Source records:
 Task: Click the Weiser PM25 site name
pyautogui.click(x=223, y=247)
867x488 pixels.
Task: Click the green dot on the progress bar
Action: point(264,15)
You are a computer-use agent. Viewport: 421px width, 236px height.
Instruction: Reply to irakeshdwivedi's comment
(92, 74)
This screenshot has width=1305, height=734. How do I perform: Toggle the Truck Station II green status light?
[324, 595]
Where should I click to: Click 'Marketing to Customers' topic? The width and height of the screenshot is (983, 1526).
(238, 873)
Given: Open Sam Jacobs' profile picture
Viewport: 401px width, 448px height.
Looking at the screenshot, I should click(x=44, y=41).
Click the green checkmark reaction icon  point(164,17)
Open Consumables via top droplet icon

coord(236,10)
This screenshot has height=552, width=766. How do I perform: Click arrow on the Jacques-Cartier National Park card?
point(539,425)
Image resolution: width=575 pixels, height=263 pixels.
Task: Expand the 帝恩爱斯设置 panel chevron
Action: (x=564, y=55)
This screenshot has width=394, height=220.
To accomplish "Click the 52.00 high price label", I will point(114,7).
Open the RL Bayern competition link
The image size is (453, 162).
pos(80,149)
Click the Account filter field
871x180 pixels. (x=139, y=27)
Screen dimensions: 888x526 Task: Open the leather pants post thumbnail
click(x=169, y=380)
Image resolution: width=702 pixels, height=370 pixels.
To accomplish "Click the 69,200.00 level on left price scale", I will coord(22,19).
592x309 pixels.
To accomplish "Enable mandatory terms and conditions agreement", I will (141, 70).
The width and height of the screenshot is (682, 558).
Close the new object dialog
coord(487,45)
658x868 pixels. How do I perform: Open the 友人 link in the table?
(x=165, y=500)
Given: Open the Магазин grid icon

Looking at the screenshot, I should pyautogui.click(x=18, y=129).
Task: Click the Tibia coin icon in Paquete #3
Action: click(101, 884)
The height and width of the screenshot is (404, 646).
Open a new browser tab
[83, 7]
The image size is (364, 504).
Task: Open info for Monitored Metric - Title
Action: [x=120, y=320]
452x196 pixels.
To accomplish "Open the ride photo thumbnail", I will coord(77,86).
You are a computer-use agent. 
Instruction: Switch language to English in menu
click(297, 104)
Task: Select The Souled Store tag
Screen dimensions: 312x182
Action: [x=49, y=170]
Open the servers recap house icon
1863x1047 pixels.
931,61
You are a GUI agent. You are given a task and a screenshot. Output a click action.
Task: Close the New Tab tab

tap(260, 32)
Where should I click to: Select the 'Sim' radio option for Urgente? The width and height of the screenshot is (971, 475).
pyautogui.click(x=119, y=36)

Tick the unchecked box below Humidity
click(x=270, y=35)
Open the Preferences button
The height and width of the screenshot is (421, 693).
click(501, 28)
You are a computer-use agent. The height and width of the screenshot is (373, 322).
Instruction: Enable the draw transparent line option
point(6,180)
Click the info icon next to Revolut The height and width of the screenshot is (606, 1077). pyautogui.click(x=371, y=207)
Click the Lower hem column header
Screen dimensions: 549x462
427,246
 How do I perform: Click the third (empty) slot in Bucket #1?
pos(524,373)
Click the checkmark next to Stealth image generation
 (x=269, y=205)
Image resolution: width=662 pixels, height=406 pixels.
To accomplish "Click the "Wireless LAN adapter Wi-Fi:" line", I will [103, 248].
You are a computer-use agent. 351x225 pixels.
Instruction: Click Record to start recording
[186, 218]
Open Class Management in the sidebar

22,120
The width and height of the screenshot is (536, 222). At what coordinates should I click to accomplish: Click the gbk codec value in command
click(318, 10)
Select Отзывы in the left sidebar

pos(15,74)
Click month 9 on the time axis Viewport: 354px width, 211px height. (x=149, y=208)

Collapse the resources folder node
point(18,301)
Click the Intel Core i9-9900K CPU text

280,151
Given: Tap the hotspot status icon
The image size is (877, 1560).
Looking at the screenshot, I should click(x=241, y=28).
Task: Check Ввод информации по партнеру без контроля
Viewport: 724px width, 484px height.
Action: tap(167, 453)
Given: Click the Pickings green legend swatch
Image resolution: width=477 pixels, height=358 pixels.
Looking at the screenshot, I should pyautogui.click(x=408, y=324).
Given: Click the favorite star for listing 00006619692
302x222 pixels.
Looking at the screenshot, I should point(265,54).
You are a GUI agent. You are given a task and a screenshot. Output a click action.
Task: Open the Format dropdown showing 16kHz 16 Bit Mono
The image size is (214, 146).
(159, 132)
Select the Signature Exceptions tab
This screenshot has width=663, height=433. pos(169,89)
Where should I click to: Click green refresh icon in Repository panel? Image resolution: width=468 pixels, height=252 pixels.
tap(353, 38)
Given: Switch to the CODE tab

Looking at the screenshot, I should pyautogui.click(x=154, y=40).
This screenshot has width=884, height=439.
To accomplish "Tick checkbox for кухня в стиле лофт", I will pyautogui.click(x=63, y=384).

**WRITTEN TASK:** Rewrite the data above, replacing each "Where should I click to" with "Where do I click to" and leaving every other part unchanged.

**SOLUTION TO THIS EXERCISE:**
 Task: Click the Weiser PM25 site name
pyautogui.click(x=223, y=247)
867x488 pixels.
Task: Click the green dot on the progress bar
Action: point(264,15)
You are a computer-use agent. Viewport: 421px width, 236px height.
Instruction: Reply to irakeshdwivedi's comment
(92, 74)
This screenshot has width=1305, height=734. How do I perform: Toggle the Truck Station II green status light?
[324, 595]
Where do I click to: Click 'Marketing to Customers' topic? The width and height of the screenshot is (983, 1526).
(238, 873)
Given: Open Sam Jacobs' profile picture
Viewport: 401px width, 448px height.
Looking at the screenshot, I should click(x=44, y=41).
Click the green checkmark reaction icon  point(164,17)
Open Consumables via top droplet icon

coord(236,10)
This screenshot has height=552, width=766. How do I perform: Click arrow on the Jacques-Cartier National Park card?
point(539,425)
Image resolution: width=575 pixels, height=263 pixels.
Task: Expand the 帝恩爱斯设置 panel chevron
Action: (x=564, y=55)
This screenshot has width=394, height=220.
To accomplish "Click the 52.00 high price label", I will point(114,7).
Open the RL Bayern competition link
The image size is (453, 162).
pos(80,149)
Click the Account filter field
871x180 pixels. (x=139, y=27)
Screen dimensions: 888x526 Task: Open the leather pants post thumbnail
click(x=169, y=380)
Image resolution: width=702 pixels, height=370 pixels.
To accomplish "Click the 69,200.00 level on left price scale", I will coord(22,19).
592x309 pixels.
To accomplish "Enable mandatory terms and conditions agreement", I will (141, 70).
The width and height of the screenshot is (682, 558).
Close the new object dialog
coord(487,45)
658x868 pixels. How do I perform: Open the 友人 link in the table?
(x=165, y=500)
Given: Open the Магазин grid icon

Looking at the screenshot, I should pyautogui.click(x=18, y=129).
Task: Click the Tibia coin icon in Paquete #3
Action: click(101, 884)
The height and width of the screenshot is (404, 646).
Open a new browser tab
[83, 7]
The image size is (364, 504).
Task: Open info for Monitored Metric - Title
Action: [x=120, y=320]
452x196 pixels.
To accomplish "Open the ride photo thumbnail", I will coord(77,86).
You are a computer-use agent. 
Instruction: Switch language to English in menu
click(297, 104)
Task: Select The Souled Store tag
Screen dimensions: 312x182
Action: [x=49, y=170]
Open the servers recap house icon
1863x1047 pixels.
931,61
You are a GUI agent. You are given a task and a screenshot. Output a click action.
Task: Close the New Tab tab

tap(260, 32)
Where do I click to: Select the 'Sim' radio option for Urgente? The width and height of the screenshot is (971, 475).
pyautogui.click(x=119, y=36)

Tick the unchecked box below Humidity
click(x=270, y=35)
Open the Preferences button
The height and width of the screenshot is (421, 693).
click(501, 28)
You are a computer-use agent. The height and width of the screenshot is (373, 322).
Instruction: Enable the draw transparent line option
point(6,180)
Click the info icon next to Revolut The height and width of the screenshot is (606, 1077). pyautogui.click(x=371, y=207)
Click the Lower hem column header
Screen dimensions: 549x462
427,246
 How do I perform: Click the third (empty) slot in Bucket #1?
pos(524,373)
Click the checkmark next to Stealth image generation
 (x=269, y=205)
Image resolution: width=662 pixels, height=406 pixels.
To accomplish "Click the "Wireless LAN adapter Wi-Fi:" line", I will [103, 248].
You are a computer-use agent. 351x225 pixels.
Instruction: Click Record to start recording
[186, 218]
Open Class Management in the sidebar

22,120
The width and height of the screenshot is (536, 222). At what coordinates should I click to accomplish: Click the gbk codec value in command
click(318, 10)
Select Отзывы in the left sidebar

pos(15,74)
Click month 9 on the time axis Viewport: 354px width, 211px height. (x=149, y=208)

Collapse the resources folder node
point(18,301)
Click the Intel Core i9-9900K CPU text

280,151
Given: Tap the hotspot status icon
The image size is (877, 1560).
Looking at the screenshot, I should click(x=241, y=28).
Task: Check Ввод информации по партнеру без контроля
Viewport: 724px width, 484px height.
Action: tap(167, 453)
Given: Click the Pickings green legend swatch
Image resolution: width=477 pixels, height=358 pixels.
Looking at the screenshot, I should pyautogui.click(x=408, y=324).
Given: Click the favorite star for listing 00006619692
302x222 pixels.
Looking at the screenshot, I should point(265,54).
You are a GUI agent. You are given a task and a screenshot. Output a click action.
Task: Open the Format dropdown showing 16kHz 16 Bit Mono
The image size is (214, 146).
(159, 132)
Select the Signature Exceptions tab
This screenshot has width=663, height=433. pos(169,89)
Where do I click to: Click green refresh icon in Repository panel? Image resolution: width=468 pixels, height=252 pixels.
tap(353, 38)
Given: Switch to the CODE tab

Looking at the screenshot, I should pyautogui.click(x=154, y=40).
This screenshot has width=884, height=439.
To accomplish "Tick checkbox for кухня в стиле лофт", I will pyautogui.click(x=63, y=384).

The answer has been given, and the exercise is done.